The organisms in the ocean are diverse and numerous, as they are on land. In fact, most scientists would concur that the ocean has a “universe” of its own, ruled by principles and laws only applicable on water. There are several interesting classifications of organisms based on different criteria.

*The general classification of marine organisms is based on 5 significant kingdoms. Each kingdom is characterized by specific traits that identify them from the rest.  

1. Protista – these are protozoans, which are single-celled organisms that can move by the use of pseudopods, cilia or flagella. They can either be autotrophic (produce carbon-related compounds like carbohydrates, proteins and fats,) or heterotrophic (non-carbon related) organisms. Examples of these are algae and amoebae. The zooplanktons like mollusks and annelids are also considered as protozoans.

2. Monera – these are bacteria, which are also single-celled organisms. There are pathogenic and symbiotic bacteria which aid in the maintenance of the balance between existing living organisms. They can also help in the catabolism of environmental substances to maintain marine life balance. An example is the Phytoplankton group.

3. Fungi – these are eukaryotic organisms, which take active role in decomposing organic material to provide food for other organisms. Sometimes they infest other marine organisms to cause illness.

4. Metaphyta – these include marine plants.  These are autotrophic living things like eel grass and turtle grass. They grow by photosynthesis, just like their land counterparts. Chromists, like seaweeds, are classified from other plants because they utilize photosynthesis differently.

5. Metazoa – these include animals, which are multi-celled organisms like jellyfish, fish, whales, mussels and the like. They survive by feeding on other marine organisms.

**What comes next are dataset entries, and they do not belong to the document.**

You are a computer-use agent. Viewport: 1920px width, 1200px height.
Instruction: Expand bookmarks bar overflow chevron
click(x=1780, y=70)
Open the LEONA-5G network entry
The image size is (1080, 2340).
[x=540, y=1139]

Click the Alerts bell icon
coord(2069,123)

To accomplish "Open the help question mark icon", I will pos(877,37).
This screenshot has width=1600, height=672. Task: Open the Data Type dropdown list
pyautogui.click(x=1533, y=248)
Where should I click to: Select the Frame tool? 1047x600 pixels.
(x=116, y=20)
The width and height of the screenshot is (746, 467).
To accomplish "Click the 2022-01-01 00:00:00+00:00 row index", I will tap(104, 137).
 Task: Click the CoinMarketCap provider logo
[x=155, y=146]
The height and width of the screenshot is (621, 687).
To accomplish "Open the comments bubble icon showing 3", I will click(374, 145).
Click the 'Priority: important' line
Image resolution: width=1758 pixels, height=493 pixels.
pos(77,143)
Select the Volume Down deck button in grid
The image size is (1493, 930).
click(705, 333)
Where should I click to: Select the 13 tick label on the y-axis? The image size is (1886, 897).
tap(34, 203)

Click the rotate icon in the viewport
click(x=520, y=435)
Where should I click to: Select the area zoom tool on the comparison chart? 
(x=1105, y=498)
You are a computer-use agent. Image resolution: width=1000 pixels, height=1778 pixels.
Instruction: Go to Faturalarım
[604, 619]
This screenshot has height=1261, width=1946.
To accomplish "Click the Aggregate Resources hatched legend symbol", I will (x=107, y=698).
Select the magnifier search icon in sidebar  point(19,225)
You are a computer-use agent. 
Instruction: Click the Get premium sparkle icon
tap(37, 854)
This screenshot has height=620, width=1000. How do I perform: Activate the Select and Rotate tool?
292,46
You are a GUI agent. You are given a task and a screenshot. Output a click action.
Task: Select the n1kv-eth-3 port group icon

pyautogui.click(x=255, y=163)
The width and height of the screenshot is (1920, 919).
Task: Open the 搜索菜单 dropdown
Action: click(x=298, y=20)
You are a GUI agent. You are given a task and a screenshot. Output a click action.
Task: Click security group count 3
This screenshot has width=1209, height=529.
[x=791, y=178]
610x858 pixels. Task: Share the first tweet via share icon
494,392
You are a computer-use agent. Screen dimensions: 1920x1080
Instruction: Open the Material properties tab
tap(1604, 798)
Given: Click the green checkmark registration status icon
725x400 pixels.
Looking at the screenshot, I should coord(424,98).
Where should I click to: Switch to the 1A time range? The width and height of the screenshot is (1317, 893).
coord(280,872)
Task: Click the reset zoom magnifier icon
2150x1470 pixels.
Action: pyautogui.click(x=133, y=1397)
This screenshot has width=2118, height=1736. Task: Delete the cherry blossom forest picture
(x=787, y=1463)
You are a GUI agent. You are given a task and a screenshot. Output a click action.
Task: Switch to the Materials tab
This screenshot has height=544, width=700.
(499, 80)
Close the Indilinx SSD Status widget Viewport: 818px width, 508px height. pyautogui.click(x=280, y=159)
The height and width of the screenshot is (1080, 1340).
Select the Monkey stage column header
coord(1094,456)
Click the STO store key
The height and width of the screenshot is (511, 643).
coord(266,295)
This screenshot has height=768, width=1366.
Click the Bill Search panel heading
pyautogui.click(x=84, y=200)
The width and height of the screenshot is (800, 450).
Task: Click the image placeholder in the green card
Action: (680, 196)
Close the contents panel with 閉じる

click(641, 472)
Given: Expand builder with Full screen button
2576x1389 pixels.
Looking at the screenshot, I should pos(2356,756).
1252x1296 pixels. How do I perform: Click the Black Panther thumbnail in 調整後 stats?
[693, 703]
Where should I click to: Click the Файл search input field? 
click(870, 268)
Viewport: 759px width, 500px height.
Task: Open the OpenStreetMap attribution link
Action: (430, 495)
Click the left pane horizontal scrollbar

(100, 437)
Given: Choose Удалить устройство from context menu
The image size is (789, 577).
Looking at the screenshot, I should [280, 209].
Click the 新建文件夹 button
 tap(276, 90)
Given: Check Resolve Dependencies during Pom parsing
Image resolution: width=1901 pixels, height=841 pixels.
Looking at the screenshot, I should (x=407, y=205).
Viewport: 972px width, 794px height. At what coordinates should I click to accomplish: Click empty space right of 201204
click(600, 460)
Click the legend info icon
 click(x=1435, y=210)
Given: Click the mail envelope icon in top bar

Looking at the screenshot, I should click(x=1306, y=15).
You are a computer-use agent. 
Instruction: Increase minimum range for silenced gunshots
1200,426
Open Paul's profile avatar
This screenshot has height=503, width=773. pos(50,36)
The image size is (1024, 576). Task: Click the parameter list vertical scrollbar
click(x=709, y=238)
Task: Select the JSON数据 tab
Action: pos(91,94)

*Another classification is based on their lifestyle

1. Plankton – are marine organisms that do not have the ability to swim against the water current. They are divided into phytoplankton (plants) and zooplankton (animals). Phytoplankton include cyanobacteria like the blue-green algae, dinoflagellates, silicoflagellates, chrysophytes, prasinophytes and similar organisms.

2. Benthos – are organisms that live on the bottom of the water or on the seabed, or within the bottom of water sediments. Examples of these marine organisms are sea anemones, lobsters, sea cucumbers and corals.

3. Nekton – are marine organisms that could swim, like, squid, fish, birds, mammals and reptiles.

*Classification according to nutrition

1. Autotrophs – are those that make use of carbon dioxide to produce organic compounds. They are capable of photosynthesis and chemosynthesis.  All marine plants are autotrophs. Some marine bacteria belong to this category as well.

2. Heterotrophs – are those that consume organic compounds. These include non-autotrophs.

3. Mixotrophs – these are marine living things that may either be an autotroph or a heterotroph.

These are the major classifications of ocean organisms which are worth knowing. After all, they are part of the planet earth, which you call home.